March 6 (Bloomberg) -- OAO Mechel, Russia’s largest producer of coal for steelmakers, slid the most in three months in U.S. trading on concern demand for the commodity will decline as Chinese economic growth slows.
Mechel’s American depositary receipts tumbled 8.1 percent to settle at $9.70 in New York, the biggest one-day drop since Dec. 19. The ADRs are trading at a 2.1 percent discount to the company’s Moscow-listed shares. Mechel is the biggest decliner on the Bloomberg Russia-US 14 index of Russian companies traded in the U.S. today.
China cut its economic growth forecast to the lowest since 2004 yesterday as the European debt crisis and sluggish U.S. recovery dim the outlook for the world’s biggest exporter. Moscow-based Renaissance Capital expects coking coal prices to average $219 a metric ton in 2012, compared with $289 last year, according to equity analyst Vasiliy Kuligin.

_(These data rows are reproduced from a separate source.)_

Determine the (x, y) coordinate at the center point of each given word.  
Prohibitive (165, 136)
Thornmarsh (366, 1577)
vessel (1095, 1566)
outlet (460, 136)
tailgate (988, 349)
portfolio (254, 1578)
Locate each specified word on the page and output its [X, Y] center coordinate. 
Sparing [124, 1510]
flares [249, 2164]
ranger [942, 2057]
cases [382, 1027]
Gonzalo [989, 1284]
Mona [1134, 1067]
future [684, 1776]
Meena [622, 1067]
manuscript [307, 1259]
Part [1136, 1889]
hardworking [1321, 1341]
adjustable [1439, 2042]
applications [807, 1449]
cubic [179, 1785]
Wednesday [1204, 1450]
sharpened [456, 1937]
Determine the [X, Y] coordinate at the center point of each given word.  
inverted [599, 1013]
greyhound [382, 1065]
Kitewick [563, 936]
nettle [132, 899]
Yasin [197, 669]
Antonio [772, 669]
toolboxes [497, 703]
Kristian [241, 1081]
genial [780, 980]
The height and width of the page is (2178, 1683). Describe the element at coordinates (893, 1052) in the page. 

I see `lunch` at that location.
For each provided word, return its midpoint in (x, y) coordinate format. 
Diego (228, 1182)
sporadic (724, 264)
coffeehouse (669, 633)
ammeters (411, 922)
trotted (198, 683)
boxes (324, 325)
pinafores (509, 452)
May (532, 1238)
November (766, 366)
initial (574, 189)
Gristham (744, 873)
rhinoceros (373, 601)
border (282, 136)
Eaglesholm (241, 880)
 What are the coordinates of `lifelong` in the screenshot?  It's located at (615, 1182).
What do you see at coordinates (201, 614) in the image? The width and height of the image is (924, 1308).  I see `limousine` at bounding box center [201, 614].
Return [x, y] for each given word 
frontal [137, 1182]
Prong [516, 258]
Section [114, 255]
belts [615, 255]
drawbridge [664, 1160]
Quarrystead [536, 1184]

“Mechel makes most of its revenue from selling coking coal,” Kuligin said by phone from Moscow. “China won’t need as much coking coal as was previously thought and the coking coal price will continue to weaken, hurting Mechel further.”
While Renaissance has a “quite bearish view” on Mechel, it is retaining a “hold” recommendation on the stock.
Mechel’s ADRs, which lost 71 percent last year, have gained 14 percent in 2012. The company’s stock listed on Moscow’s Micex Index lost 10 percent to 293.70 rubles yesterday, or the equivalent of $9.91. One ADR represents one ordinary share.